וְהַמְסַתֵּת. מְסַתֵּת מִשּׁוּם מַאי מִיחַיַּיב? רַב אָמַר: מִשּׁוּם בּוֹנֶה, וּשְׁמוּאֵל אָמַר: מִשּׁוּם מַכֶּה בַּפַּטִּישׁ. הָעוֹשֶׂה נֶקֶב בְּלוּל שֶׁל תַּרְנְגוֹלִים, רַב אָמַר: מִשּׁוּם בּוֹנֶה, וּשְׁמוּאֵל אָמַר: מִשּׁוּם מַכֶּה בַּפַּטִּישׁ. עַיֵּיל שׁוּפְתָּא בְּקוֹפִינָא דְמָרָא, רַב אָמַר: מִשּׁוּם בּוֹנֶה, וּשְׁמוּאֵל אָמַר: מִשּׁוּם מַכֶּה בַּפַּטִּישׁ.
Aprendemos na mishná: Aquele que cinzela qualquer quantidade é passível. A Guemará pergunta: Com relação a aquele que cinzela, por qual categoria principal de trabalho proibido ele é passível? Rav disse: Ele é passível por o trabalho proibido de construir. E Shmuel disse: Ele é passível por o trabalho proibido de dar um golpe com um martelo para completar o processo de produção de um utensílio. Eles também discordaram com relação a alguém que faz um buraco em um galinheiro. Rav disse: Ele é passível por o trabalho proibido de construir. E Shmuel disse: Ele é passível por o trabalho proibido de dar um golpe com um martelo. E, de modo semelhante, com relação a alguém que insere um pino no cabo de uma enxada para fixar o cabo, Rav disse: Ele é passível por o trabalho proibido de construir. E Shmuel disse: Ele é passível por o trabalho proibido de dar um golpe com um martelo.
וּצְרִיכָא, דְּאִי אַשְׁמְעִינַן קַמַּיְיתָא — בְּהַהִיא קָאָמַר רַב, מִשּׁוּם דְּדֶרֶךְ בִּנְיָן בְּכָךְ. אֲבָל עוֹשֶׂה נֶקֶב בְּלוּל שֶׁל תַּרְנְגוֹלִים, דְּאֵין דֶּרֶךְ בִּנְיָן בְּכָךְ — אֵימָא מוֹדֶה לֵיהּ לִשְׁמוּאֵל. וְאִי אַשְׁמְעִינַן בְּהָא — בְּהָא קָאָמַר רַב, מִשּׁוּם דְּדָמֵי לְבִנְיָן, דְּעַבְדֵיהּ לְאַוֵּירָא,
A Guemará comenta: É necessário que a Guemará nos ensine que Rav e Shmuel discordaram em cada um desses casos, porque não se poderia inferir um do outro.
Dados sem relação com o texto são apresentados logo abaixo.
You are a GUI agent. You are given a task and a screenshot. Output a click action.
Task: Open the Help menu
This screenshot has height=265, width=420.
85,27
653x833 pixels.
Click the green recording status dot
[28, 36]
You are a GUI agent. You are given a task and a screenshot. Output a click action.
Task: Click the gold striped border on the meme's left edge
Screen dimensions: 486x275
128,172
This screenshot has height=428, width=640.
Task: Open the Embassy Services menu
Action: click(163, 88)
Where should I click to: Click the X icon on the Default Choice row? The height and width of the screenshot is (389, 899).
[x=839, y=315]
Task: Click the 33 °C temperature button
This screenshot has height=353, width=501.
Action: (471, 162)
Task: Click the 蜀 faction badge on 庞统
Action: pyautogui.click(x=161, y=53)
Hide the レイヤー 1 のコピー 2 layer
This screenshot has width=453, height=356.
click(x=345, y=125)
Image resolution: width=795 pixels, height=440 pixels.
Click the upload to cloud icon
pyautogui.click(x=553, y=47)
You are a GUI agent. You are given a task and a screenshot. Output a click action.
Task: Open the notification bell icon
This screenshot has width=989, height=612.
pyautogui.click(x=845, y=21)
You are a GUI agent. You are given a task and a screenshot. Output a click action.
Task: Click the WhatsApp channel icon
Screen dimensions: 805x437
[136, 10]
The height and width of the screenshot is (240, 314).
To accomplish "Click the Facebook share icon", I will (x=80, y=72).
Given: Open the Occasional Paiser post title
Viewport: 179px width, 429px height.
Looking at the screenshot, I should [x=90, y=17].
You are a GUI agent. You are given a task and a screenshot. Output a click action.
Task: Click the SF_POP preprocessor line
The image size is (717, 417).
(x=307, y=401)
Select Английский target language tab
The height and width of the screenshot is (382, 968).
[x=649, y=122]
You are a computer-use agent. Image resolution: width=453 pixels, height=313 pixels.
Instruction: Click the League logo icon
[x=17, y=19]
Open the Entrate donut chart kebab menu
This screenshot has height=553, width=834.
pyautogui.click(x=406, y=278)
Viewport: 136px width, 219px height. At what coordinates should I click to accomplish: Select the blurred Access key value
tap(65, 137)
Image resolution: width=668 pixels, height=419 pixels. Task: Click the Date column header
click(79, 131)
Pois, se a Guemará nos tivesse dito apenas o primeiro caso de cinzelamento, eu teria dito que é especificamente naquele caso que Rav disse que alguém é responsável por construir porque é uma maneira típica de construir; no entanto, com relação a alguém que faz um buraco em um galinheiro, o que não é uma maneira típica de construir, diga-se que Rav concorda com Shmuel que isso não está incluído na rubrica do trabalho proibido de construir. E se a Guemará nos tivesse dito apenas sobre este caso de fazer um buraco em um galinheiro, eu teria dito que é especificamente naquele caso que Rav disse que alguém é responsável por construir, porque isso é semelhante à construção, já que as pessoas fazem isso para ventilação em um galinheiro, assim como colocam janelas em edifícios.
אֲבָל שׁוּפְתָּא בְּקוֹפִינָא דְמָרָא דְּאֵין דֶּרֶךְ בִּנְיָן בְּכָךְ — אֵימָא מוֹדֶה לֵיהּ לִשְׁמוּאֵל. וְאִי אַשְׁמְעִינַן בְּהָא, בְּהָא קָאָמַר שְׁמוּאֵל, אֲבָל בְּהָנָךְ תַּרְתֵּי — אֵימָא מוֹדֶה לֵיהּ לְרַב, צְרִיכָא.
No entanto, inserir um pino no cabo de uma enxada, o que não é uma forma típica de construção, digamos que Rav concorda com Shmuel que isso não está incluído na categoria do trabalho proibido de construir. Por outro lado, se a Guemará nos tivesse dito apenas sobre este caso de inserir um pino no cabo de uma enxada, eu teria dito que é somente nesse caso que Shmuel disse que a ação não está incluída na categoria do trabalho proibido de construir; no entanto, com relação a estes outros dois casos de cinzelar e fazer um buraco no galinheiro, digamos que Shmuel concorda com Rav que eles estão incluídos na categoria do trabalho proibido de construir. Portanto, foi necessário citar todas as três disputas.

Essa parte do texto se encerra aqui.